In the winter semester 2023/24, the number of students in Germany fell below 2.9 million for the first time since the winter semester 2020/21. At the same time, the number of first-year students rose again. This is shown by data from the Federal Statistical Office, which has now also been published on the hochschuldaten.de data portal of the CHE Centre for Higher Education Development.
According to the final data recently published by the Federal Statistical Office, 2,868,311 people were studying at German universities in the winter semester 2023/24 – almost 52,000 fewer than a year earlier. However, the trend varies from state to state, as the table shows. While North Rhine-Westphalia (-32,457), Hesse (-10,626) and Lower Saxony (-5,991) recorded the largest declines in student numbers, Thuringia (+8,412), Bavaria (+2,057), Brandenburg (+1,041) and Berlin (+847) gained students.
In the 2020/21 winter semester, the highest number of students in Germany to date was reached with 2,944,145 students; the 2 million mark was exceeded for the first time in the 2003/04 winter semester.
More in-depth analyses show that the growth in student numbers is primarily to be found in the universities of applied sciences/UAS sector and private universities. For example, the growth in student numbers in Thuringia in recent years is due entirely to the private IU International University based in Erfurt with a large amount of distance-learning-students. There are also differences between subjects, e.g. a boom in computer science and psychology and a decline in mechanical engineering, for example.
The situation for first-semester students is also heterogeneous in the various federal states. Across Germany, the number of students in their first semester at a university rose by 8,297. The largest increases were recorded in Bavaria (+3,227), Hesse (+2,609) and North Rhine-Westphalia (+2,310), while Thuringia (-3,707), Berlin (-440), Bremen (-296), Mecklenburg-Western Pomerania (-207) and Saarland (-174) welcomed fewer first-semester students in the 2023 academic year than in the previous year.
After a high plateau in new enrolments between the winter semesters 2011/12 and 2018/19, the number of first-semester students in Germany fell again in the winter semesters 2019/20 and 2020/21. The apparent contradiction of declining student numbers and rising first semester numbers can be explained on the one hand by demographic change (declining birth rate) and on the other by the coronavirus pandemic, which also led to a slump in the number of foreign first semester students. From the winter semester 2022/23, the number of first-semester students increased, which can be explained, among other things, by a new record number of first-semester students from abroad.

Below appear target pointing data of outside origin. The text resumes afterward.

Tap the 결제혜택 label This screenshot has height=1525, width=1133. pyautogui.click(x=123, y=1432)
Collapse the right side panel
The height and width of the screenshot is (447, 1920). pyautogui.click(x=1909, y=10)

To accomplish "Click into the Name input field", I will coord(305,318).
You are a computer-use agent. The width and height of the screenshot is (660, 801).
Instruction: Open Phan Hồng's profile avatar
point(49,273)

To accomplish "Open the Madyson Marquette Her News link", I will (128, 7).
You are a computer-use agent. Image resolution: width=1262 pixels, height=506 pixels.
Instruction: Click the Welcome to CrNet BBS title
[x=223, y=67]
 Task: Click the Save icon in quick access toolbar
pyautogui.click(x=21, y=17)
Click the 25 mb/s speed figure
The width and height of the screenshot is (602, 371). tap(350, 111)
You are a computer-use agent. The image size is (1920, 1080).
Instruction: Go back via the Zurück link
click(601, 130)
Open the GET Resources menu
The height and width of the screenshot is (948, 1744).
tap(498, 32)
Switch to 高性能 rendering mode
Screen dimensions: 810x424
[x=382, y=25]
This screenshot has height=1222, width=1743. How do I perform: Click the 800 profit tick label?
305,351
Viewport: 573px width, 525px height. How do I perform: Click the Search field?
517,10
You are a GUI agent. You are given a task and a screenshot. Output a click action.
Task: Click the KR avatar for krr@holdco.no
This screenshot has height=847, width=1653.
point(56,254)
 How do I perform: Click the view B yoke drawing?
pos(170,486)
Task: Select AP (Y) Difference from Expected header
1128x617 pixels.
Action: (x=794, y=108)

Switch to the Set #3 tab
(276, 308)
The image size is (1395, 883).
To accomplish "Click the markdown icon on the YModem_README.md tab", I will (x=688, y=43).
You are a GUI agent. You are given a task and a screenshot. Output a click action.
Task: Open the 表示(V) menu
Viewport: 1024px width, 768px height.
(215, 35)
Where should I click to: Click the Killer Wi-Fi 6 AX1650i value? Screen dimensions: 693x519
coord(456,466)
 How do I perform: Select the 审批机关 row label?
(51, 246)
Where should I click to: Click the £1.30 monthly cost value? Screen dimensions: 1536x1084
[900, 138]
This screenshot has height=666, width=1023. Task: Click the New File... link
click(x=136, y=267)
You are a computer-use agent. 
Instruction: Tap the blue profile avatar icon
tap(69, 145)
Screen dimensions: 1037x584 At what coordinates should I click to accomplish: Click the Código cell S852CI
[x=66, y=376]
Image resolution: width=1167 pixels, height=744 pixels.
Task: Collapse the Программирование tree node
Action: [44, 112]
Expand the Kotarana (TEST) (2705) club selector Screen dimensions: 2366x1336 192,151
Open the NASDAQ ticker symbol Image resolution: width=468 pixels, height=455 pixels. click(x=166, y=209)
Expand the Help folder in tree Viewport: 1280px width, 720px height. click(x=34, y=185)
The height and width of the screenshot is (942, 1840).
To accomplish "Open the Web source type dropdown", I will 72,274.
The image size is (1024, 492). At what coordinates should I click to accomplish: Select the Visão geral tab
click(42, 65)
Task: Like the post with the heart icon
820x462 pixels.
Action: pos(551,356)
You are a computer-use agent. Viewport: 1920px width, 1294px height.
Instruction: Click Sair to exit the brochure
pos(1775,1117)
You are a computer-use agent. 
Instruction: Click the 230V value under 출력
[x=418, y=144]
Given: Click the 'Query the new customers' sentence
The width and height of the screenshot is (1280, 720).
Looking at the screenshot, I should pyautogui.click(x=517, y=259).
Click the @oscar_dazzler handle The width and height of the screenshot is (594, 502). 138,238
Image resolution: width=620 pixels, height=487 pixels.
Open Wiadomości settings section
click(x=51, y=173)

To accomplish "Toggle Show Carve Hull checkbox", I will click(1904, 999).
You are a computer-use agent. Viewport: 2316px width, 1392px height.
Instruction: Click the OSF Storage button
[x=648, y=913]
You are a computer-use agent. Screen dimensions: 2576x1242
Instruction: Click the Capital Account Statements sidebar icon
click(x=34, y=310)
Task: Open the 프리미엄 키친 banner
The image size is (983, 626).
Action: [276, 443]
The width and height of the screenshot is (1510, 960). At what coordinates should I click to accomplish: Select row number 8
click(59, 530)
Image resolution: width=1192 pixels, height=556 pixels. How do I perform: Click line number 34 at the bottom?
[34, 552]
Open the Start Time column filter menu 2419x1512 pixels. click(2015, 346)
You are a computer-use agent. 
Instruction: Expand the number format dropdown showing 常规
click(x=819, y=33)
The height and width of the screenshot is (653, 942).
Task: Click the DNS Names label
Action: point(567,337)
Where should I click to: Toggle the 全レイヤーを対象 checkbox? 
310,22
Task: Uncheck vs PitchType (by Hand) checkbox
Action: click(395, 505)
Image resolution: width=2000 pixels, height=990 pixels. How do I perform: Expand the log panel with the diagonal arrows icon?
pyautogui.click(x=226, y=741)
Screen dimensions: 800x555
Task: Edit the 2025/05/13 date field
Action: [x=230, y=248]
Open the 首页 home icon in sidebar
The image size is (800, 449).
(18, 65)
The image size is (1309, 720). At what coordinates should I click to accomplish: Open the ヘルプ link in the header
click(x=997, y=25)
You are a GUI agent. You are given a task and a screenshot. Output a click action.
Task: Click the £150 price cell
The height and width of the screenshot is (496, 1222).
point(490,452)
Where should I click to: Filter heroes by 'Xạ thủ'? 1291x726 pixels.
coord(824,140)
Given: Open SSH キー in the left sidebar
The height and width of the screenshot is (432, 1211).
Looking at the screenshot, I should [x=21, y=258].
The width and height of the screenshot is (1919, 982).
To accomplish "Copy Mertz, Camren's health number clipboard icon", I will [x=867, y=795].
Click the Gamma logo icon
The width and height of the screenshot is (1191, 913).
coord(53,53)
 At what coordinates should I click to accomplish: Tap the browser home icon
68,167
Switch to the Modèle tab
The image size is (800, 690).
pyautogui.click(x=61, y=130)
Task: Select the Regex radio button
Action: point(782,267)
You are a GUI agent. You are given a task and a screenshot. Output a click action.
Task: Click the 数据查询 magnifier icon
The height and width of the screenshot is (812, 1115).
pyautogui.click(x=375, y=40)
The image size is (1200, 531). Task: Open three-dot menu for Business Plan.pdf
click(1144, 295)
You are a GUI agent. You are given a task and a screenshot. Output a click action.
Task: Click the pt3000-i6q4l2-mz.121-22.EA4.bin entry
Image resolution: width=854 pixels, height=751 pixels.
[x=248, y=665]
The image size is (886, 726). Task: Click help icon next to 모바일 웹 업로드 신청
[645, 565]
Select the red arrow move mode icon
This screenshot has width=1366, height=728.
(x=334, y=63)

Data expert Cort-Denis Hachmeister explains: ‘The strong first-semester cohorts from the years up to 2018 are now increasingly finishing their studies, while the smallest cohort with first-semester students from 2021/22 is still enrolled at the universities.’
The updated and annotated figures on students and first-year students for Germany as a whole and for the individual federal states can now be found on the CHE Higher Education Data portal (German). CHE also provides data for the federal and state governments on the following topics on the portal: Number of universities, student satisfaction, access restrictions, students without Abitur, part-time students, dual students and teacher training students.